§ Activity: Check each line of the data, and copy those where "resolution" appears.

§ Exercise input:
■ ■ ■ ■ ■ ■ ■
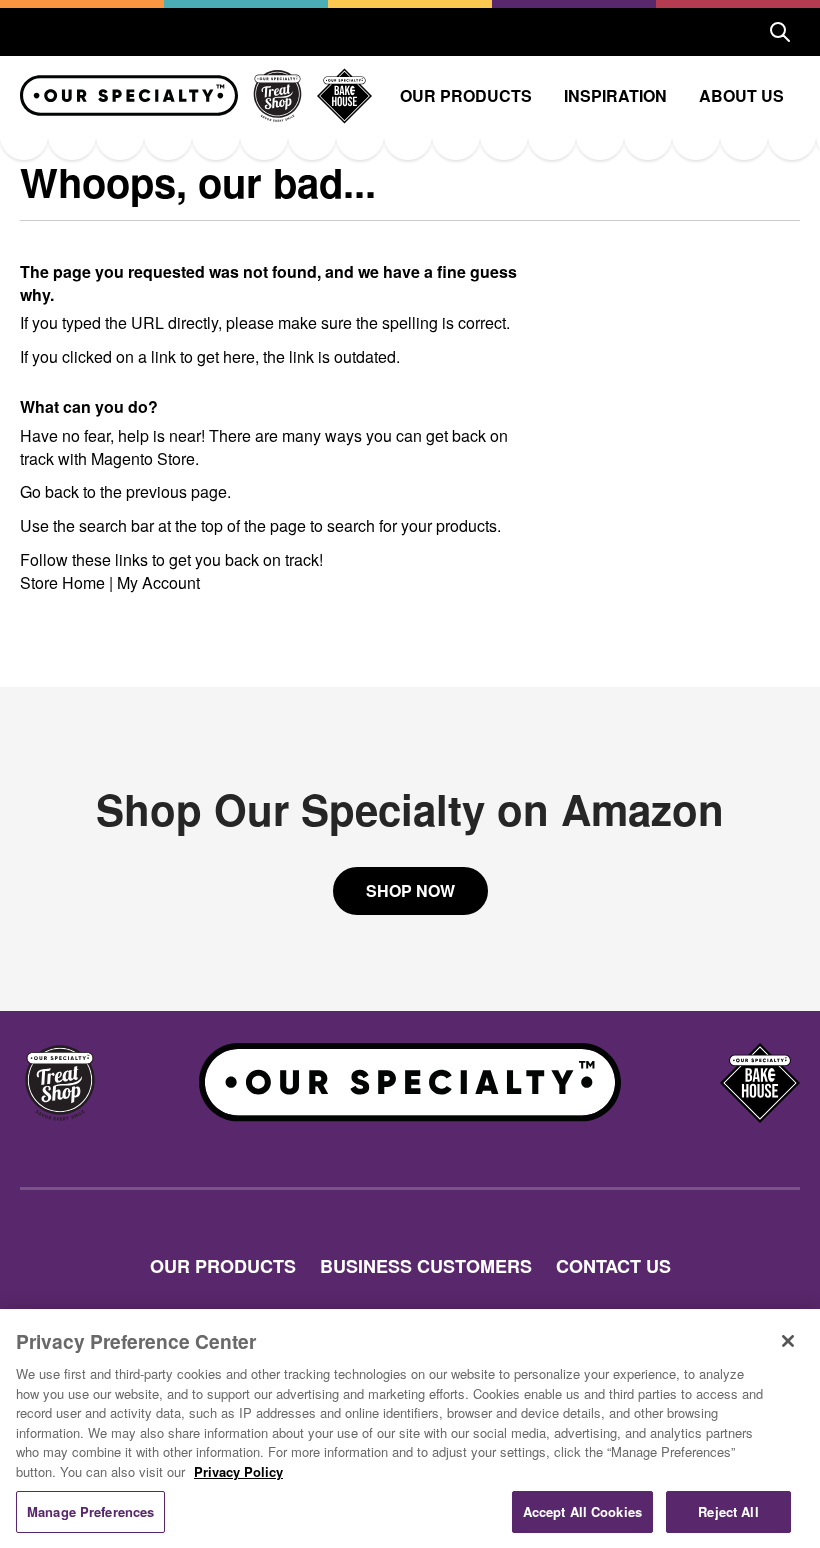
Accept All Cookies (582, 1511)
■ ■ ■ ■ ■ ■ ■
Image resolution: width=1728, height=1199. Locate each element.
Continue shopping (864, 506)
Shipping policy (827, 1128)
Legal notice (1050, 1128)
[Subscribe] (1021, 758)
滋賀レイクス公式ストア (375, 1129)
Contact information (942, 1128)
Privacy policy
■ ■ ■ ■ ■ ■ ■
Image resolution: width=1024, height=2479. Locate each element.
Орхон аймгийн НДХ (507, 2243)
■ ■ ■ ■ ■ ■ ■
§ Task answer:
Image resolution: width=1728, height=1199. Locate each element.
Image resolution: width=1024, height=2479. Locate each element.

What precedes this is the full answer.